-- Text block --
*** Begin section ***

Unless you’ve been living off-grid for the past few months, you must’ve come across the latest fitness phenomenon to get everyone reaching for their lycra. The craze has soared in popularity thanks largely to Instagram and TikTok which are awash with adverts and influencers claiming to have seen incredible results within just four weeks.

As a Pilates teacher of nearly fifteen years, I’m always a bit suspicious when I hear about new variations on the practice… after all Josef Pilates, creator of the method, originally came up with only 34 exercises so how much reinventing of the wheel can really be done? I’ll level with you; some of those exercises in my opinion are not suitable for all exercisers; if you’ve ever seen someone with a sore lower back trying to perfect the ‘teaser’ you’ll know what I mean. So sure, I like to put my own little spin on them, provide adaptations and progressions, but some of the Pilates-inspired workouts over the years take it too far away from the tried and tested original form. I’ve tried Hot Pilates, Hit Pilates, Cardiolates and Yogalates. Fun they may be; Pilates they are not.

*** End section ***

-- Exercise data --

*** Begin section ***

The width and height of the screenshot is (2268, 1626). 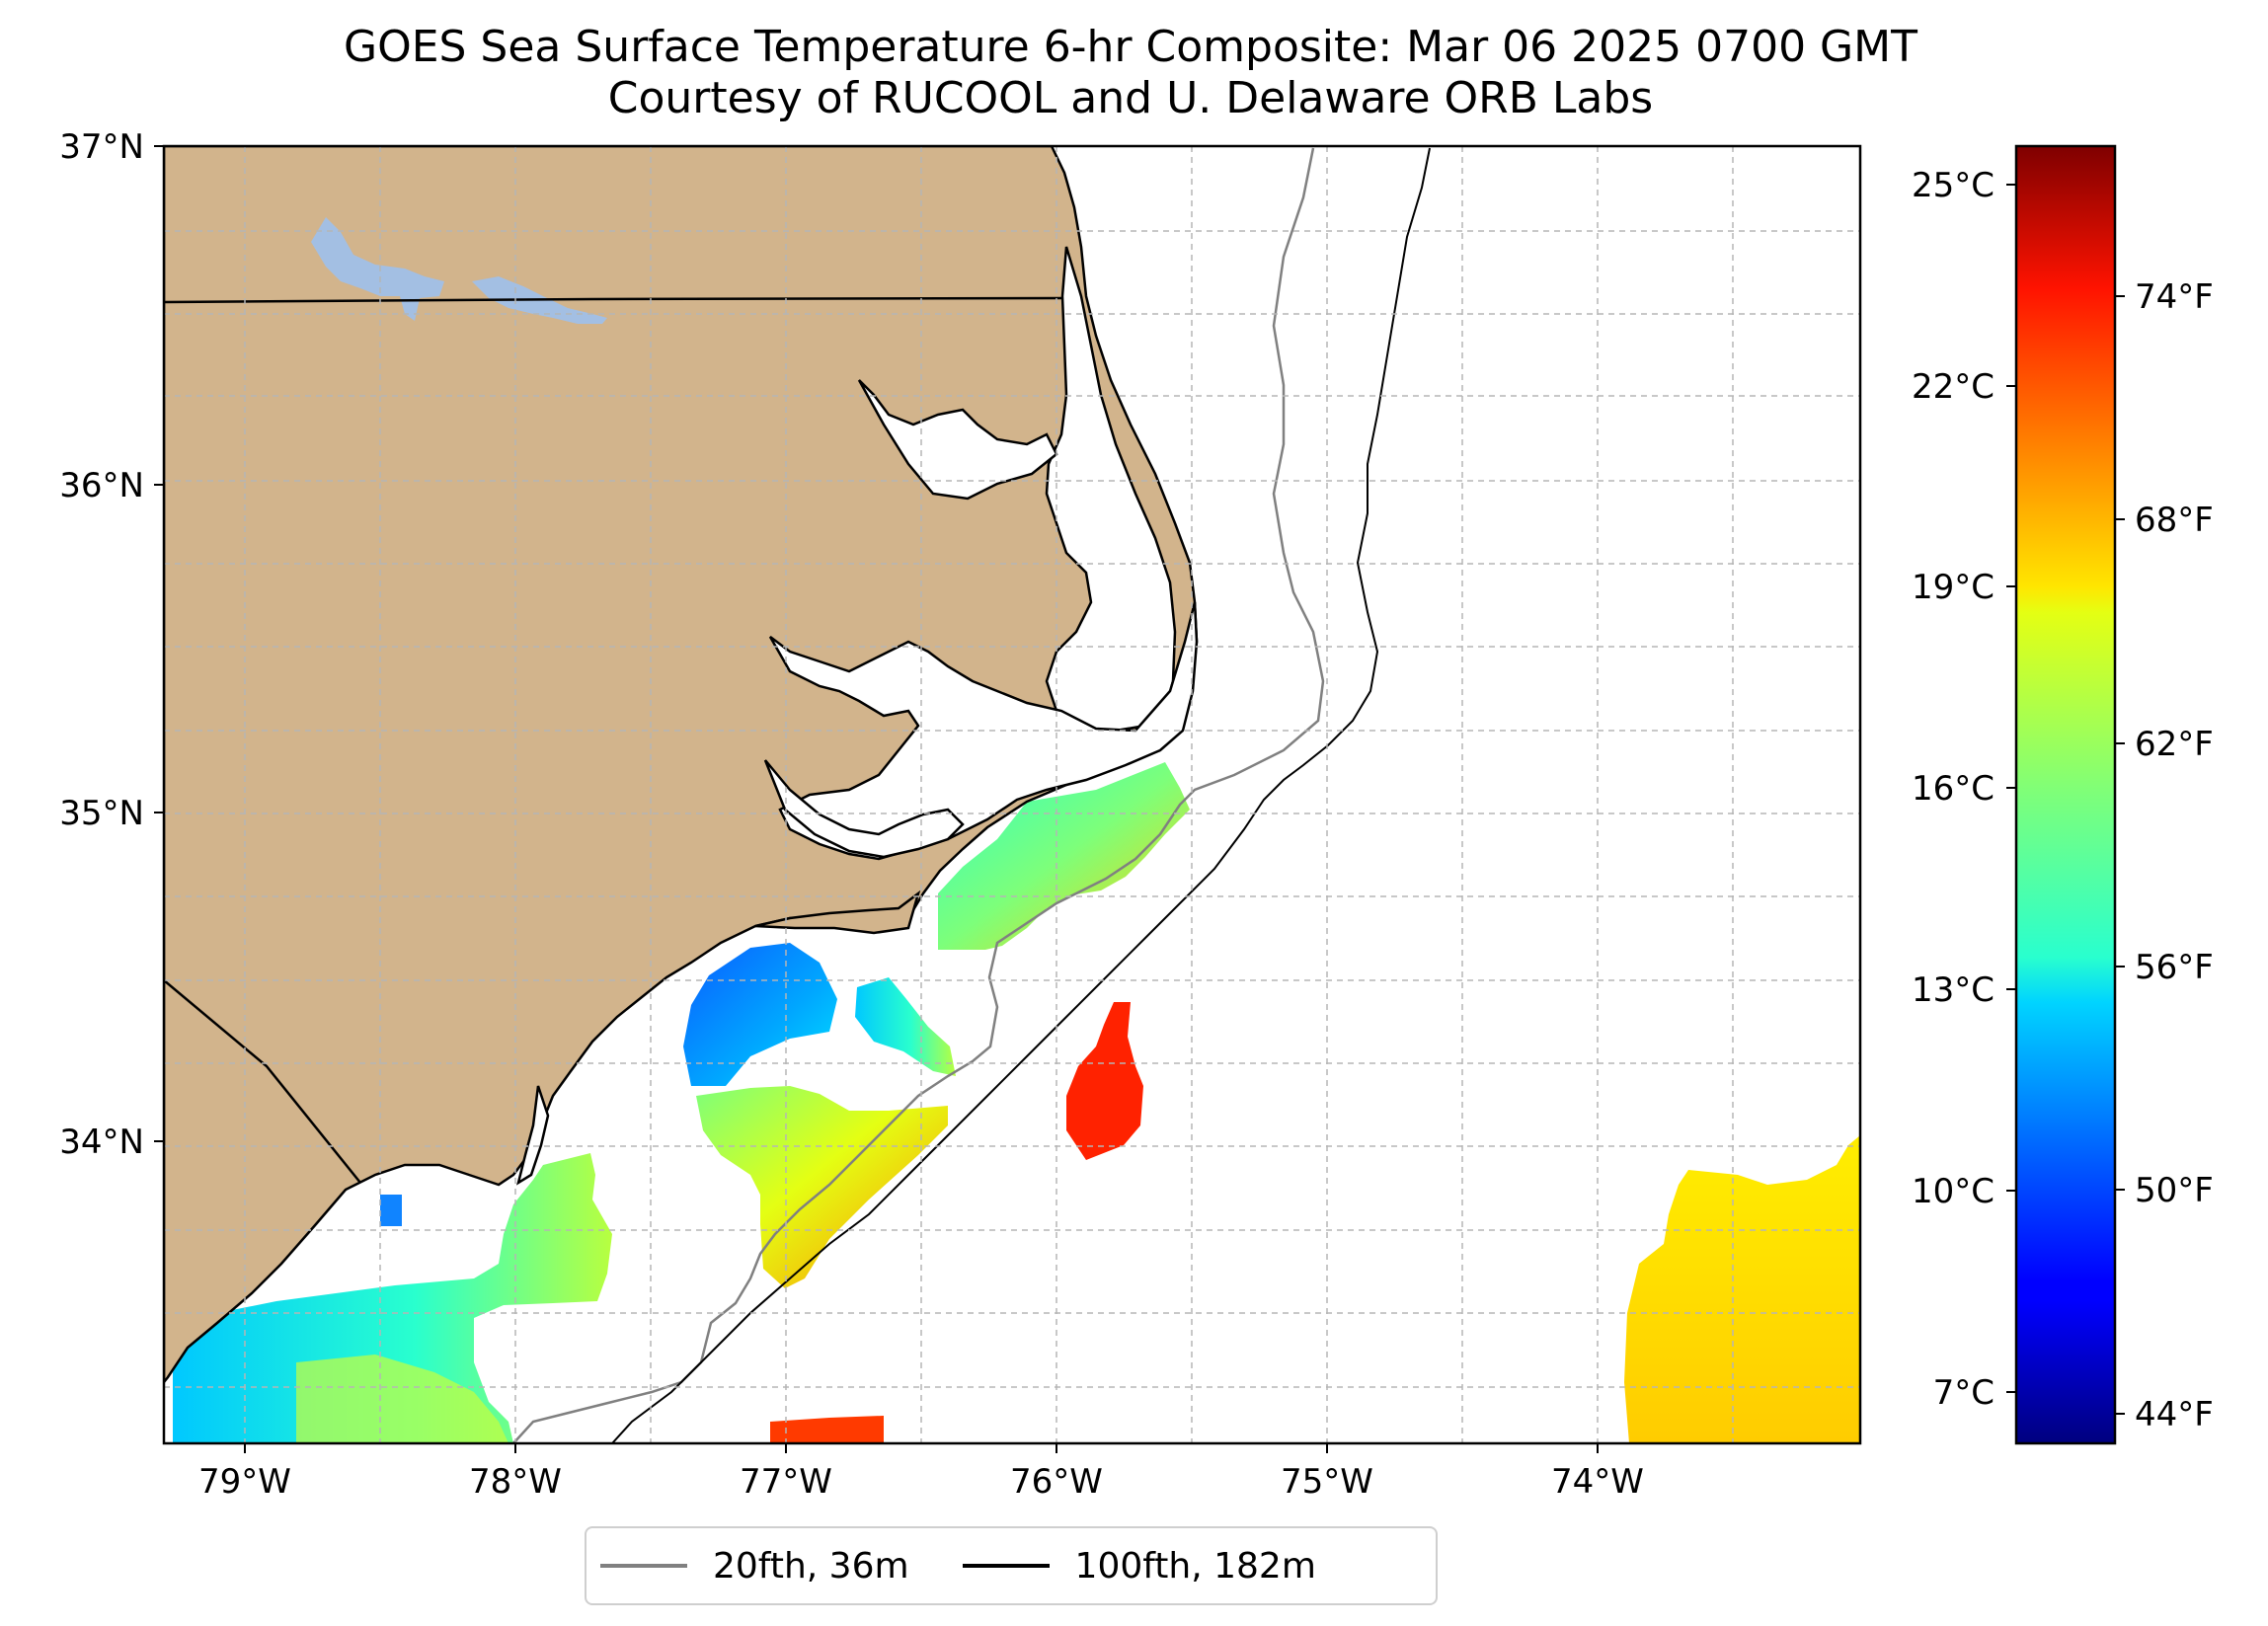 What do you see at coordinates (516, 1482) in the screenshot?
I see `lon-label-78w: 78°W` at bounding box center [516, 1482].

*** End section ***

-- Exercise --
Answer these questions from the Pilates text:
1. Which two social media platforms does the text credit with the craze's rise in popularity?
2. How many exercises did Josef Pilates originally create?
3. Which four Pilates-inspired workouts has the writer tried?

-- Response to the task --
1. Instagram and TikTok.
2. 34.
3. Hot Pilates, Hit Pilates, Cardiolates and Yogalates.